Le métal arrive sur chantier sous forme de profilés ou de cadres préfabriqués. Le montage par boulonnage prend une fraction du temps nécessaire au béton. Sur un projet où chaque jour de chantier coûte cher, le métal rattrape son surcoût matière par la rapidité d’exécution.

  • Béton : idéal quand le planning autorise un délai de prise et que la main-d’oeuvre locale maîtrise le coffrage traditionnel.
  • Métal : pertinent pour les chantiers contraints en durée, les sites difficiles d’accès ou les projets nécessitant un démontage futur.
  • Hybride béton-métal : de plus en plus courant sur les bâtiments industriels et logistiques, avec un franchassis béton au sol couplé à une superstructure métallique pour combiner inertie et rapidité de montage.

Approche hybride : combiner béton et métal

Les retours de chantier récents montrent une progression des structures hybrides béton-acier. Selon Batipole, les bureaux d’études orientent de plus en plus vers des franchassis béton intégrés dans des structures globalement métalliques. L’objectif : profiter de la robustesse du béton au niveau du sol tout en gardant la flexibilité et la légèreté de l’acier pour la superstructure.

Cette logique impose un soin particulier sur les liaisons entre matériaux, qui deviennent un enjeu technique à part entière. Un mauvais traitement de la jonction béton-métal peut générer des ponts thermiques ou des points de faiblesse mécanique.

Entretien et durée de vie : ce que le choix du matériau engage sur le long terme

Comparaison de matériaux de fondation béton métal et franchassis hybride posés sur le sol d'un atelier industriel

Un franchassis béton bien formulé et correctement mis en oeuvre vieillit sans intervention majeure pendant plusieurs décennies.
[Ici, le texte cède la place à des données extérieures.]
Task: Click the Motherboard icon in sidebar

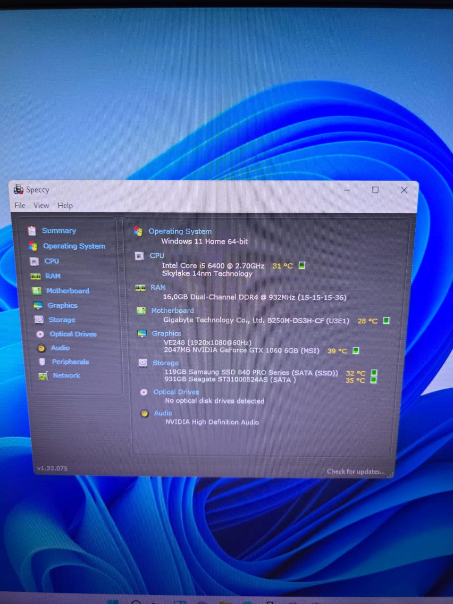Action: pyautogui.click(x=36, y=291)
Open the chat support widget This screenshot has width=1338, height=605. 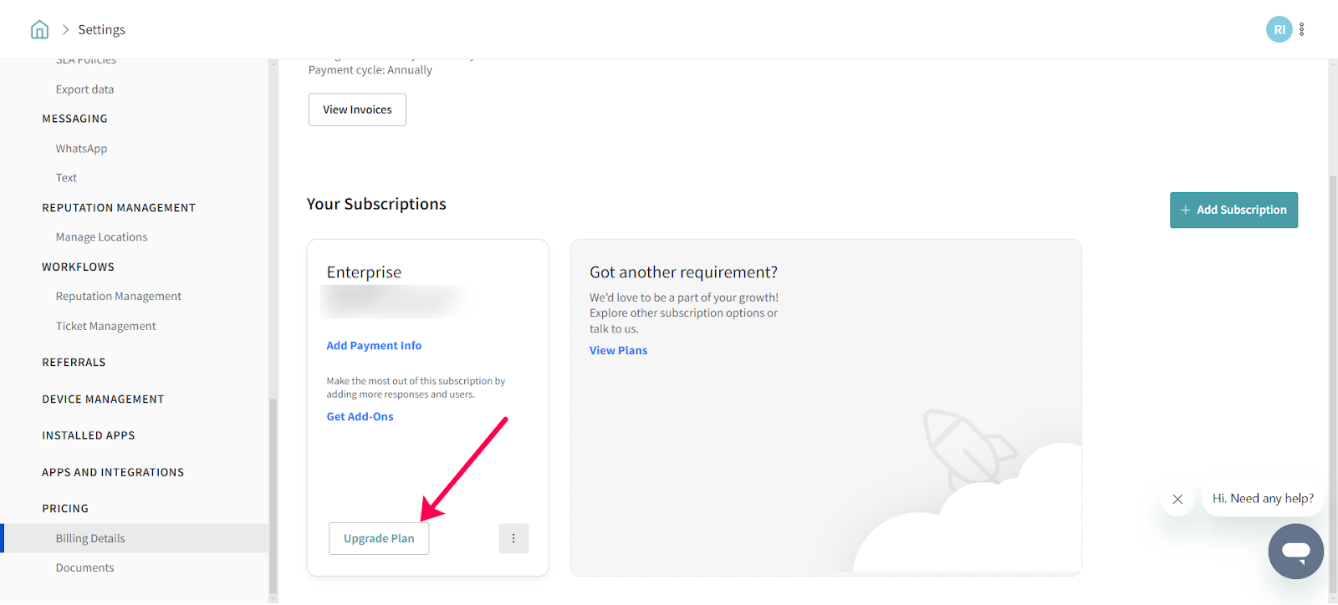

Les pathologies apparaissent lentement : fissuration, éclatement d’enrobage, carbonatation. Le diagnostic structurel permet de détecter ces signes avant qu’ils ne compromettent la solidité.

Le métal demande une surveillance plus régulière. La moindre blessure du revêtement protecteur (choc, rayure, usure) expose l’acier à la corrosion. En contrepartie, une réparation locale sur un franchassis métallique se fait sans démolir l’ensemble : remplacement d’un profilé, soudure, reprise de peinture.

Recyclabilité et empreinte environnementale

L’acier se recycle sans perte de propriétés mécaniques significative. Le béton, plus difficile à recycler, génère des granulats qui servent surtout en sous-couche routière. Sur un projet soumis à des exigences environnementales strictes, la recyclabilité du métal pèse dans la balance.

Le bilan carbone global dépend cependant de la chaîne complète : extraction, transport, fabrication, pose, entretien et fin de vie. Le béton produit localement sur un chantier proche d’une centrale réduit ses émissions de transport. Le choix le moins impactant varie selon la géographie du projet.

Le bon franchassis n’est ni systématiquement en béton ni systématiquement en métal. Il dépend du sol, des charges, du calendrier de chantier, du budget d’entretien sur vingt ou trente ans et, de plus en plus souvent, de la capacité à combiner les deux matériaux là où chacun performe le mieux. Un dialogue précoce avec le bureau d’études, avant même le choix du matériau, reste le meilleur moyen d’éviter un surcoût ou un sous-dimensionnement.